Dr. New is a professor of veterinary public health and chair of the Department of Comparative Medicine at the University of Tennessee College of Veterinary Medicine. He earned his DVM degree from Texas A&M University in 1971. Following service as a captain in the Army Veterinary Corps, he worked as a veterinary research associate at the University of Minnesota, where, in 1977, he earned his master's in public health. Then, Dr. New received an offer he couldn't refuse—an appointment at the new College of Veterinary Medicine being established at the University of Tennessee.
As a scientist, Dr. New has explored truths and myths behind dog and cat overpopulation and has helped identify aspects of pet ownership that impact pet relinquishments. His work has led to programs that successfully target human and animal causes of relinquishment, helping countless pets remain in their homes.
In his community, he has been instrumental in founding Human-Animal Bond in Tennessee, Humans and Animals Learning Together, and Humane Education and Responsible Ownership of Pets.

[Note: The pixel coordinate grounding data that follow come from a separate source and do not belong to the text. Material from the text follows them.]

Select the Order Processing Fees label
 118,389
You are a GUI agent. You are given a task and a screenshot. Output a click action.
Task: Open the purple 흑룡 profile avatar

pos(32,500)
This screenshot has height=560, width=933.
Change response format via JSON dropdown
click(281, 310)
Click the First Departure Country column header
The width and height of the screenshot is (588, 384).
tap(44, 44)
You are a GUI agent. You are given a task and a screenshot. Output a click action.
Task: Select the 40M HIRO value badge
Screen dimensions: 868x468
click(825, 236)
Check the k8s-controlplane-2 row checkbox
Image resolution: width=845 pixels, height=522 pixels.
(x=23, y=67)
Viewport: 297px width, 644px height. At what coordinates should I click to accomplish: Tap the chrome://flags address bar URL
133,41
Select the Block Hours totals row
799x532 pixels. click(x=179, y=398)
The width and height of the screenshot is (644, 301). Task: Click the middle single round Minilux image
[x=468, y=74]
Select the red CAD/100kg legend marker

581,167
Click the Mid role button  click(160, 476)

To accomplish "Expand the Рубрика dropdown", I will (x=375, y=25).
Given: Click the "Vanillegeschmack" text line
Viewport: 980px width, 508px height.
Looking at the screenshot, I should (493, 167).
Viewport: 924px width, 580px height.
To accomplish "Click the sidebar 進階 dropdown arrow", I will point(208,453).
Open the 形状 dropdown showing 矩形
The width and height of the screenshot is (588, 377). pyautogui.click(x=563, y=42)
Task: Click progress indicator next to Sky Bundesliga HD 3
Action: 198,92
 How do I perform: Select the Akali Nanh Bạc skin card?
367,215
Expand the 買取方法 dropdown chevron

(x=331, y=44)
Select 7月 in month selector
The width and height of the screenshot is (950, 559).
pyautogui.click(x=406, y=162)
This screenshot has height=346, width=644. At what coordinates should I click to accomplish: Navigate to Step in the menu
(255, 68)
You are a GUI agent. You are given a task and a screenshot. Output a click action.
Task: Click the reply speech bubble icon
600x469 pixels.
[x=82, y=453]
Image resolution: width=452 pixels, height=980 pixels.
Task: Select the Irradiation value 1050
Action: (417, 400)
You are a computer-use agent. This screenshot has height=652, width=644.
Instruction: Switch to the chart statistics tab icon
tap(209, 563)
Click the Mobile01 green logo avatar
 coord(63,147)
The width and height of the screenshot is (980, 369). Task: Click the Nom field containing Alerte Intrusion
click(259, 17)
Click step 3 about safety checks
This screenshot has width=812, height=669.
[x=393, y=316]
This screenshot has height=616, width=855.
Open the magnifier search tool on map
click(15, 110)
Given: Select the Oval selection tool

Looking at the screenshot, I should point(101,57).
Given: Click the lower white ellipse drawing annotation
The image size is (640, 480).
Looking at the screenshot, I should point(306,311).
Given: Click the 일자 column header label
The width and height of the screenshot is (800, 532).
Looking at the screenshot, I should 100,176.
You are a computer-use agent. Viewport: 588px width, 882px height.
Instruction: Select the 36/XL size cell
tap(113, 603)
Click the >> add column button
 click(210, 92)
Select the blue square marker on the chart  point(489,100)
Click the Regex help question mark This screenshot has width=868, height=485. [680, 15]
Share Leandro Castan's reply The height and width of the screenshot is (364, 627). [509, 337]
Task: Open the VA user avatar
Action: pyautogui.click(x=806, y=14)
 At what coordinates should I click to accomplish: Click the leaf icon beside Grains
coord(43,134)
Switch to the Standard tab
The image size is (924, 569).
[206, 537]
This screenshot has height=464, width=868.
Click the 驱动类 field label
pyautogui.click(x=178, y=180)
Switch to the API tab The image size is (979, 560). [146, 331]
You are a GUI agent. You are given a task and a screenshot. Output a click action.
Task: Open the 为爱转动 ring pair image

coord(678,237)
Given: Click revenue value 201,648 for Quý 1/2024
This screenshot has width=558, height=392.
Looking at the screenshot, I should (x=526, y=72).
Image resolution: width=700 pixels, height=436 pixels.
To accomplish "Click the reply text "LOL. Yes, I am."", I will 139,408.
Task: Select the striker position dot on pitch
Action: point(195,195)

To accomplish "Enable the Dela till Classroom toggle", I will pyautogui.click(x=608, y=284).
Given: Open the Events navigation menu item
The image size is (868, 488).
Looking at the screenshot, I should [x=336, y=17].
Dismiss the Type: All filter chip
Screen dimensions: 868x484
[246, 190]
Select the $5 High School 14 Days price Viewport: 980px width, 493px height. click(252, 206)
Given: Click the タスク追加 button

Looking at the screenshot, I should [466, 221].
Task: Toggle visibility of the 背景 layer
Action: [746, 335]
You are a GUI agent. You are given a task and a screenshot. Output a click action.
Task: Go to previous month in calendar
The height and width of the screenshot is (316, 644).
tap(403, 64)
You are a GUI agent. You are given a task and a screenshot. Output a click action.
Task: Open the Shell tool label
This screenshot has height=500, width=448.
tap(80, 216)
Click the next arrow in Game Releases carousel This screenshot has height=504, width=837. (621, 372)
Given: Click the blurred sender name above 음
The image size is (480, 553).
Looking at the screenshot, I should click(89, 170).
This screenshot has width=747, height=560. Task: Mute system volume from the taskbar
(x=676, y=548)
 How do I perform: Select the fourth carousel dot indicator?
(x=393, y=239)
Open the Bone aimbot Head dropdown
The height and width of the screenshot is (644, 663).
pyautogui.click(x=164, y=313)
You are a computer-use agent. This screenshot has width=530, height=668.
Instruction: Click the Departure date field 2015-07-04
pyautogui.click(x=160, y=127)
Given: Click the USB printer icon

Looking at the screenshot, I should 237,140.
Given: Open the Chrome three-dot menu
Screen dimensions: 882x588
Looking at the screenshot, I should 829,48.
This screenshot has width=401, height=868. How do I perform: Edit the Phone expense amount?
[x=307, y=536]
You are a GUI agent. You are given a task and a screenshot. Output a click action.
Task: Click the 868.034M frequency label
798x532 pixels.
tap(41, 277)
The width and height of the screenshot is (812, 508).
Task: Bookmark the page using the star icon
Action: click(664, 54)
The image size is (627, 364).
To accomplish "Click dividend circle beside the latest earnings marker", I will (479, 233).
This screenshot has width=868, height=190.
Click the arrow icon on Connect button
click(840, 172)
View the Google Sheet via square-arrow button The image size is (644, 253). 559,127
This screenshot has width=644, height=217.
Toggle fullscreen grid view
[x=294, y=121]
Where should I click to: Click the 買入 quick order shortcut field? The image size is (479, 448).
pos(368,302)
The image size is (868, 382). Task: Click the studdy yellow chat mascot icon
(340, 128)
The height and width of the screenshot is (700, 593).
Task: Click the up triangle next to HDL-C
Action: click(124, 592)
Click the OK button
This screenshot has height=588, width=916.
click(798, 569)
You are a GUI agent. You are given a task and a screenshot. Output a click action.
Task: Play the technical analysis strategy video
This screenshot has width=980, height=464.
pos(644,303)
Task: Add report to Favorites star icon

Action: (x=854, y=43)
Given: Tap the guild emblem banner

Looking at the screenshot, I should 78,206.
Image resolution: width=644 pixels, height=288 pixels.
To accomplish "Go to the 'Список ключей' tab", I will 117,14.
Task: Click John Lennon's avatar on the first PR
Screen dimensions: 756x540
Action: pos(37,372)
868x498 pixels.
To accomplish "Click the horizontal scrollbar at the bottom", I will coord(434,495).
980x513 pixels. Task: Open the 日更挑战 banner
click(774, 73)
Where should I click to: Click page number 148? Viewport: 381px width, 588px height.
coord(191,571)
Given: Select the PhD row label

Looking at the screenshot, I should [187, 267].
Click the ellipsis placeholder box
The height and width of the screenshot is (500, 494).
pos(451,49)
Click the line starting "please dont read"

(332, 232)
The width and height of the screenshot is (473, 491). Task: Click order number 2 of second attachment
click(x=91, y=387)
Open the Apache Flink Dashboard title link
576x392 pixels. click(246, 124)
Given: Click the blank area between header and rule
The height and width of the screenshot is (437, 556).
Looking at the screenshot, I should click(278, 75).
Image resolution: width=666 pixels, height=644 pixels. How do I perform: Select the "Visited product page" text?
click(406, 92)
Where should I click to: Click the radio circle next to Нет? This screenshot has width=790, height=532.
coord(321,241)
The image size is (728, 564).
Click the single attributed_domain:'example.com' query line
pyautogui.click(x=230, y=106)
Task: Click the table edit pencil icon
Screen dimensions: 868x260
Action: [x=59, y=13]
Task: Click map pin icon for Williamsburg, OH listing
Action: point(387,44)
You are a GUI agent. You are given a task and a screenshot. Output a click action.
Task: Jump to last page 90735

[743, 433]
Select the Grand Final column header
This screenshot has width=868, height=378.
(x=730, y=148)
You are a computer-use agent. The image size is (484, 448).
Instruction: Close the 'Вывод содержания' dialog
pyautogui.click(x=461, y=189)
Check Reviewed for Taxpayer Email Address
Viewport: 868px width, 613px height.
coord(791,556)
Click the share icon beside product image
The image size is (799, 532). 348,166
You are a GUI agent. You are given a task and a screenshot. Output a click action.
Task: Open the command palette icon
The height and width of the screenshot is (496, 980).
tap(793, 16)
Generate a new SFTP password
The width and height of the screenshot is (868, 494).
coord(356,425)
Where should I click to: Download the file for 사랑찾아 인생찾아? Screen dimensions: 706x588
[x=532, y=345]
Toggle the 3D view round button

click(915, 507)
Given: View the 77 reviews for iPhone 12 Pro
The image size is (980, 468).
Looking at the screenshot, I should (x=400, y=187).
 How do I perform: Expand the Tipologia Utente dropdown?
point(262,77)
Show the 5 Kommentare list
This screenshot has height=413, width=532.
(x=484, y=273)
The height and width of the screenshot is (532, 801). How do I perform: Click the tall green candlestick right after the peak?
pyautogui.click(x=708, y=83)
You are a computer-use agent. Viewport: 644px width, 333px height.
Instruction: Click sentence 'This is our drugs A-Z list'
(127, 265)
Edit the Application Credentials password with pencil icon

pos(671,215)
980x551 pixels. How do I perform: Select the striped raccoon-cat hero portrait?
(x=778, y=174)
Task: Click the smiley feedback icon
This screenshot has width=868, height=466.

HABIT is the oldest and largest community-based, human-animal bond organization in the country. HALT provides interventions for at-risk adolescents through dog obedience training. HERO is a consortium that promotes responsible pet ownership through education.
Dr. New is a major contributor to the research mission of the National Council on Pet Population Study and Policy, and formerly served on its board of directors and scientific advisory committee.
Co-chair of the AVMA Committee on the Human-Animal Bond (with Dr. Jeffrey Boehm), he inspired the Tennessee VMA's John New Human-Animal Bond Award. Dr. New is active in humane societies and many animal welfare and human-animal bond organizations. He is a Distinguished Diplomate of the American College of Veterinary Preventive Medicine.
In a video shown at the forum profiling Dr. New's life and work, friends and colleagues shared insights about the attributes and accomplishments that have made him a champion of animal welfare.
Dr. New said, in the video, that he looks at animal welfare as being proactive in meeting the needs of animals, but compromise is necessary because companion animals, livestock, and even wildlife live so closely with people. "In many instances, the needs of the animals take second place, and we need to do all we can to see if there are more equitable balances between the rights of society and the needs of animals."